Human epidermal melanocytes were obtained from normal foreskins as previously described (18). Written informed consent was obtained from the patients and the study was approved by the ethics committee of the Third People’s Hospital of Hangzhou (Hangzhou, China). In brief, the samples were incubated in a solution of 0.25% trypsin and 0.2% ethylenediamine tetraacetic acid for 20 h; trypsinization was terminated by the addition of Dulbecco’s modified Eagle’s medium (Gibco-BRL) containing 10% fetal bovine serum (FBS; Gibco-BRL). Melanocytes were then scraped from the epidermis, washed with phosphate-buffered saline (PBS) and centrifuged at 100 × g for 5 min. The pellet was resuspended in Hu16 medium (F12 medium with 20 ng/ml bFGF, 20 μg/ml IBMX, 10 ng/ml CT, 50 μg/ml gentamicin and 10% FBS). Cells were incubated in a humidified 95% air/5% CO₂ atmosphere at 37°C. Geneticin was added to the medium (100 μg/ml) three days later in order to eliminate contaminating cells. Primary cultures were stored until they reached 80% confluence and then the melanocytes were detached using 0.125% trypsin/0.01 M EDTA solution, centrifuged at 100 × g for 5 min, resuspended and then seeded into culture flasks for subculture. Melanocytes used in the present study were of passage 2–3.

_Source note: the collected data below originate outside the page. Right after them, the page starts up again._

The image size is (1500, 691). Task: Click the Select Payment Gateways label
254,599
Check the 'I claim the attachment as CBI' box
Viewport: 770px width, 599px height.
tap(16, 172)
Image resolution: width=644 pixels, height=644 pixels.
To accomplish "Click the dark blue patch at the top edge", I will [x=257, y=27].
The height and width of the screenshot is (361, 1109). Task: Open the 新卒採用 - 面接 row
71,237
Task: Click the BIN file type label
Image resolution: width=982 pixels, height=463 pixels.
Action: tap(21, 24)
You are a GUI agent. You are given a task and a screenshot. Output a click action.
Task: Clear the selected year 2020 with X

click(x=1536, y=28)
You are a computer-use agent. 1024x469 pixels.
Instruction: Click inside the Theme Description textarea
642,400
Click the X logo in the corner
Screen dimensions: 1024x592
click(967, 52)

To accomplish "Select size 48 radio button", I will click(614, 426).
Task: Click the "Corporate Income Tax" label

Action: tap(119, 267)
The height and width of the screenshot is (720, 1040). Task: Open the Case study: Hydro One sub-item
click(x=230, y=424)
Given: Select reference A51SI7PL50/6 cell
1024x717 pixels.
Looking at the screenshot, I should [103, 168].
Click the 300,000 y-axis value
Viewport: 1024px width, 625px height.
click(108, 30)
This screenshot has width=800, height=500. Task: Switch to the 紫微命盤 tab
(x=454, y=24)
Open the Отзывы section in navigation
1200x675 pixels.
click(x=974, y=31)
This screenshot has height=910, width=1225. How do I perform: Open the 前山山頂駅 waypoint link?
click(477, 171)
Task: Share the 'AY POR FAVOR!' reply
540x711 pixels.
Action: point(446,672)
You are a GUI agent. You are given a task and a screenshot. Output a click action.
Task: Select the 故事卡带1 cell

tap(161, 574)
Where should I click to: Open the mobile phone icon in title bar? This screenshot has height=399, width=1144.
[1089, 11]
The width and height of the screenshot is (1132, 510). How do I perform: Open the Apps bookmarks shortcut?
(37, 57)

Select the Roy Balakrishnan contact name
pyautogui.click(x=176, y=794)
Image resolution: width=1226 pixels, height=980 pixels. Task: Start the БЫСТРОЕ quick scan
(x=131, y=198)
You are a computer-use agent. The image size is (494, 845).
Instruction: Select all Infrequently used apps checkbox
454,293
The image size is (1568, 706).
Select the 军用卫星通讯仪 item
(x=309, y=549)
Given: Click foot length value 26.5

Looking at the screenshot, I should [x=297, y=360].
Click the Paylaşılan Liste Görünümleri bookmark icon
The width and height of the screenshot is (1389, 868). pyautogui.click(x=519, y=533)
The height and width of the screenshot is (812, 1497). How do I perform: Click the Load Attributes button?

In order to evaluate effect of H₂O₂ on melanocytes, cultured cells were seeded at 1×10⁴ per well in 96-well plates at different H₂O₂ concentrations (0–400 μM) for 24 h. Cell viability was then assessed using an MTT assay kit (Promega, Sunnyvale, CA, USA).

In order to investigate the cytoprotective activity of quercetin, cells (2×10⁵/well) were seeded onto six-well plates. Following serum starvation for 24 h, cells were pretreated with quercetin (0–200 μM dissolved in NaOH) for 24 h, H₂O₂ was then added to each well and incubated for 24 h. Cell viabilities were determined using an MTT assay.

MTT assays were used to assess cell viability in melanocytes following H₂O₂ and quercetin treatment. Following treatment, 10 μl MTT (10 mg/ml) was added to cells seeded in 96-well plates and incubated for 4 h, then 100 μl dimethyl sulfoxide was added for 15 min to dissolve. The absorbance value was measured at 490 nm using a microplate spectrophotometer (SoftMax Pro5; Molecular Devices, LLC, Sunnyvale, CA, USA).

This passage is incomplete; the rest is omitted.